Information provided ->

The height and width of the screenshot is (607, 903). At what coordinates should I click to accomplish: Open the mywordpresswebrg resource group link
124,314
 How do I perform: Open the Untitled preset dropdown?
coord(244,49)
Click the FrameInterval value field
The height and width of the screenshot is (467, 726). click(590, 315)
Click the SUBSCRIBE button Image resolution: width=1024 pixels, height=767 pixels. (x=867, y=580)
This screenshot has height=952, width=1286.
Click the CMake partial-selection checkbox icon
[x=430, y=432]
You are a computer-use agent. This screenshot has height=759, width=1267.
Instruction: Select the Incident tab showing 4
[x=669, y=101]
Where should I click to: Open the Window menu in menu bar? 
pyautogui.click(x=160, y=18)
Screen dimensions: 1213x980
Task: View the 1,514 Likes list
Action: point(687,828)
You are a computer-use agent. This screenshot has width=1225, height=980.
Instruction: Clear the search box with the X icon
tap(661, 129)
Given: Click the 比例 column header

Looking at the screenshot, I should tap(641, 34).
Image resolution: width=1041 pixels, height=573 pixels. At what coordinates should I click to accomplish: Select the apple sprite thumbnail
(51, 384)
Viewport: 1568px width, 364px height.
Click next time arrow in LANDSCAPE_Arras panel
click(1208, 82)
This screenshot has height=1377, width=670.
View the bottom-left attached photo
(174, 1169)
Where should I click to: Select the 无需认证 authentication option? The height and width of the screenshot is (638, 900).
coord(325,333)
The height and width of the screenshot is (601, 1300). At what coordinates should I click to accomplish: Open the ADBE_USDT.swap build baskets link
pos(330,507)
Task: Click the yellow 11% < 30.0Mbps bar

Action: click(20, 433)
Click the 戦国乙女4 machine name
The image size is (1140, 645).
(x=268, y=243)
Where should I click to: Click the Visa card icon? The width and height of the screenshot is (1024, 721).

Exercise directions -> Reproduce all the data above, replacing "Instruction" with "Command" throughout and leaving everything else unchanged.

Answer to this exercise ->
The height and width of the screenshot is (607, 903). At what coordinates should I click to accomplish: Open the mywordpresswebrg resource group link
124,314
 How do I perform: Open the Untitled preset dropdown?
coord(244,49)
Click the FrameInterval value field
The height and width of the screenshot is (467, 726). click(590, 315)
Click the SUBSCRIBE button Image resolution: width=1024 pixels, height=767 pixels. (x=867, y=580)
This screenshot has height=952, width=1286.
Click the CMake partial-selection checkbox icon
[x=430, y=432]
You are a computer-use agent. This screenshot has height=759, width=1267.
Command: Select the Incident tab showing 4
[x=669, y=101]
Where should I click to: Open the Window menu in menu bar? 
pyautogui.click(x=160, y=18)
Screen dimensions: 1213x980
Task: View the 1,514 Likes list
Action: point(687,828)
You are a computer-use agent. This screenshot has width=1225, height=980.
Command: Clear the search box with the X icon
tap(661, 129)
Given: Click the 比例 column header

Looking at the screenshot, I should tap(641, 34).
Image resolution: width=1041 pixels, height=573 pixels. At what coordinates should I click to accomplish: Select the apple sprite thumbnail
(51, 384)
Viewport: 1568px width, 364px height.
Click next time arrow in LANDSCAPE_Arras panel
click(1208, 82)
This screenshot has height=1377, width=670.
View the bottom-left attached photo
(174, 1169)
Where should I click to: Select the 无需认证 authentication option? The height and width of the screenshot is (638, 900).
coord(325,333)
The height and width of the screenshot is (601, 1300). At what coordinates should I click to accomplish: Open the ADBE_USDT.swap build baskets link
pos(330,507)
Task: Click the yellow 11% < 30.0Mbps bar

Action: click(20, 433)
Click the 戦国乙女4 machine name
The image size is (1140, 645).
(x=268, y=243)
Where should I click to: Click the Visa card icon? The width and height of the screenshot is (1024, 721).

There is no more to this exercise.